Thinking about living in the dorm next year when I’m twenty-nine bums me out a little, and I lay down to go to sleep feeling a little sorry for myself. One of the upsides of pursuing a degree in psychology, though, and going through years of treatment and counseling, is that I know all the tricks to get past it. I go to my peaceful place in my mind and begin listing things that I am grateful for today. This is usually how I put myself to sleep, going over the positives from my life.
When I get to all the good things from the wedding (my best friend, wonderful food, the opportunity to meet great people, seeing Lee again, and him being so obviously happy and settled), Ben’s face floats into my mind, with his warm, friendly caring smile, his beautifully sculpted shoulders, his . . .
This is the opposite of relaxing, but I don’t spend any time worrying about it. I picture Ben holding and caressing my hand, and I slide that same hand into my shorts. I run the tips of my fingers over my dick as I think about the delicious tingle I got when he caressed my shoulder.
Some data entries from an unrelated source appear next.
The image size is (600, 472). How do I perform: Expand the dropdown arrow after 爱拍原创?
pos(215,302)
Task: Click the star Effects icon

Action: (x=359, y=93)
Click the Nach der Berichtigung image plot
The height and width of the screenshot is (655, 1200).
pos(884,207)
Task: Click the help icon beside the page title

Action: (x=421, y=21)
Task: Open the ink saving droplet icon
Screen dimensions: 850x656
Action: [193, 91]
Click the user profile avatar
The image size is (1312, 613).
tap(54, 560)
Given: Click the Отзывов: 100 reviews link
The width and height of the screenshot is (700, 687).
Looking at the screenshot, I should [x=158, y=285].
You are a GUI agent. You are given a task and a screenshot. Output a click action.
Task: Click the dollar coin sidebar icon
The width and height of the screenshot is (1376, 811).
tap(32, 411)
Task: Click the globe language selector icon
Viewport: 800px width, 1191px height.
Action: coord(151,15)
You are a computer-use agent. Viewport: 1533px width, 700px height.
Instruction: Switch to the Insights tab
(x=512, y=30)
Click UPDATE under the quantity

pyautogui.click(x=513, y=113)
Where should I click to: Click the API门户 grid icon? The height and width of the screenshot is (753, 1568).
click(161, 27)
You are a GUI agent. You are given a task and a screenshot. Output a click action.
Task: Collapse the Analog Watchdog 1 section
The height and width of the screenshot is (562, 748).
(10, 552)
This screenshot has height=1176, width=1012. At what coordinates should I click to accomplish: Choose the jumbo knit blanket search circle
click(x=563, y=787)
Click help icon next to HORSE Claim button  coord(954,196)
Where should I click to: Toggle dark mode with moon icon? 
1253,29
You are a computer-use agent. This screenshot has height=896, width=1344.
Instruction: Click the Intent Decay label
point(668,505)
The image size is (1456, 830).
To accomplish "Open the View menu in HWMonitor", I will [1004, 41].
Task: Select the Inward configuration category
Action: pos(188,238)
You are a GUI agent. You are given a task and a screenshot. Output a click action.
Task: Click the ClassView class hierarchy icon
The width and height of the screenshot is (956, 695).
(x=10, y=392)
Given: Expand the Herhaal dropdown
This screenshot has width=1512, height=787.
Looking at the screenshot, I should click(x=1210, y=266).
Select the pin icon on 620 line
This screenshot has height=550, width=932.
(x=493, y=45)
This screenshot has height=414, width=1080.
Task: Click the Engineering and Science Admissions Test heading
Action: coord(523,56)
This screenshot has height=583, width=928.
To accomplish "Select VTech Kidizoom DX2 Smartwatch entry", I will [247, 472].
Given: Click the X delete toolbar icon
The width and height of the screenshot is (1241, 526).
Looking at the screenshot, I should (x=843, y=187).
My dick, which has been extra sensitive since that encounter earlier this evening, jumps in my hand, and I stroke it to full hardness, picturing Ben in my arms, imagining how incredible full-body contact would feel if just a brush of his hand makes me shiver. I start to imagine taking off the suit he was wearing piece by piece and sliding my hands down his back to cup that incredible ass. I had planned to draw the sensation out and really enjoy it, but just thinking about him makes my hand tighten and speed up without conscious instruction, and I’m barreling toward orgasm so fast I can’t stop it. My back arches involuntarily off the bed, and I come shockingly hard, enough to make me fuzz out briefly.
I come back to myself boneless on the bed, panting. The voice in my head that likes to make up things to worry about points out that orgasm rivaled any sex I ever had in my life, and I hadn’t even gotten to the penetration part of the fantasy. I dismiss the negative voice, clean myself up haphazardly, promise myself I’ll shower in the morning, and fall into a relaxed, easy sleep accompanied by visions of blue eyes and happy smiles.